油断は禁物
次の夜会のとき、アデルは僕がプレゼントしたブローチを付けてくれた。
そして、最早ルーティンとなった、おはようのハグと、お休みのキス。
約束通りに渡されたアデラインからの刺繍入りのハンカチと、僕が選んだ銀細工の髪飾り。
どこか両想いのようで、もう想いが伝わったかのようで、僕は浮かれていたのかもしれない。
安心していたのかも。だから小さな変化に気づかなかったのかも。
よりによって、それをアンドレ・デュフレスに指摘されるなんて思ってもいなかった。
それはある日、突然に起きた。
ショーンから、デュフレス公爵家より先触れがあったと報告を受けたのだ。
所用のため、二日後にノッガー家を訪問すると。
だがその顔ぶれが謎すぎた。
アンドレと一緒に来る人物として伝えられた名前がエウセビア・ランデル侯爵令嬢。
ランデル侯爵令嬢って、よく夜会でアンドレと一緒に踊ってる人だよね?
何故、女性連れ?
あいつはアデル狙いじゃなかったのか?
というか、二人でここに来る意図は?
そもそも、わざわざ来る意味ある?
僕たち、仲良しでも何でもないし。
なんてことを考えても答えなど分かる筈もなく、あっという間に当日を迎えた。
「・・・ノッガー家にようこそいらっしゃいました。デュフレス公爵令息、そしてランデル侯爵令嬢」
「・・・ああ」
招んでもいないのに来た割に、やたらと無愛想な男がそこにいた。
隣には、隙のない笑みを浮かべた令嬢。
共通の話題もないのに、どうやってもてなせと言うんだ。
取り敢えずサロンに案内してお茶を勧める。
席に着いたアンドレは、徐に包みを取り出すと、テーブルの上に置いた。
「シャンクス地方の茶葉だ。前にアデライン嬢が好きと言っていたから持ってきた」
・・・まさか、所用ってこれ?
「ありがとうございます。嬉しいですわ」
如才なくお礼を言うアデルを横に、僕は少しばかり半目になってアンドレを見つめていた。

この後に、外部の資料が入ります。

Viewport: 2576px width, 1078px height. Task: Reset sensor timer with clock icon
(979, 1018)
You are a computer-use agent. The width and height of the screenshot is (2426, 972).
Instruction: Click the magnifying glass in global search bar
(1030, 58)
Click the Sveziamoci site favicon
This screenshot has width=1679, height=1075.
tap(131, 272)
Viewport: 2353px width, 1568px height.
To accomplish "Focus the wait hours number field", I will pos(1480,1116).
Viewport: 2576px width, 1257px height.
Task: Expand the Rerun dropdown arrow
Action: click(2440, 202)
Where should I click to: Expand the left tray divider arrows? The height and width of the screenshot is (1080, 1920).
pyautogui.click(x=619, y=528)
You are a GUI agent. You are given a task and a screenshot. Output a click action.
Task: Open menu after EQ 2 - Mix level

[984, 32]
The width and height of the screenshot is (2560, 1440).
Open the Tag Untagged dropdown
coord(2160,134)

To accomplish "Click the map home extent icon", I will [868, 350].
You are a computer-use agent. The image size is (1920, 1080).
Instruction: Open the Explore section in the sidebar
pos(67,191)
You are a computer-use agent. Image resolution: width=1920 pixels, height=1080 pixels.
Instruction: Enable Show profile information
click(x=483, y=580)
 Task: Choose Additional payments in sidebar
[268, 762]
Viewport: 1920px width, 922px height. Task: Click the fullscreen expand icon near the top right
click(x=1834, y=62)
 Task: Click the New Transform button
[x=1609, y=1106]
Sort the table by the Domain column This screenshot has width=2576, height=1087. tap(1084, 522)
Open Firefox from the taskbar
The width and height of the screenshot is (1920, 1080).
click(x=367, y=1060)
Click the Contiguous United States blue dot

アンドレはそんな僕にちらりと視線を向けたかと思うと、今度は隣に座っていたランデル侯爵令嬢の方を見た。
・・・うん?
すると、令嬢はアデルに向かってこんなことを言ったのだ。
「ノッガー家の庭はとても美しいと伺っております。アデラインさま、よろしかったらご案内して頂けませんか?」
「ええ、勿論ですわ」
「ではデュフレスさまも」
「いや、私はここで」
・・・はい?
「ここでセシリアン侯爵令息とお喋りを楽しもうかと」
何を言ってるんですか? この公爵令息は?
「あの・・・デュフレス令息?」
「貴殿とゆっくり話がしたい」
何の冗談?
いや、もしかして宣戦布告?
そう思ったけど、顔つきを見るとどうやらテコでも動きそうにない、から。
「・・・いいでしょう。では僕たちはここで」
そう言うしかなかった。
正直言って、警戒心マックスだったけど。
でも、後になって分かったんだ。
僕が思っていたよりも、デュフレス令息はずっと真っ直ぐで、けどとんでもなく不器用な人で。
そして思っていたよりも、僕たち二人をよく見ていたってことが。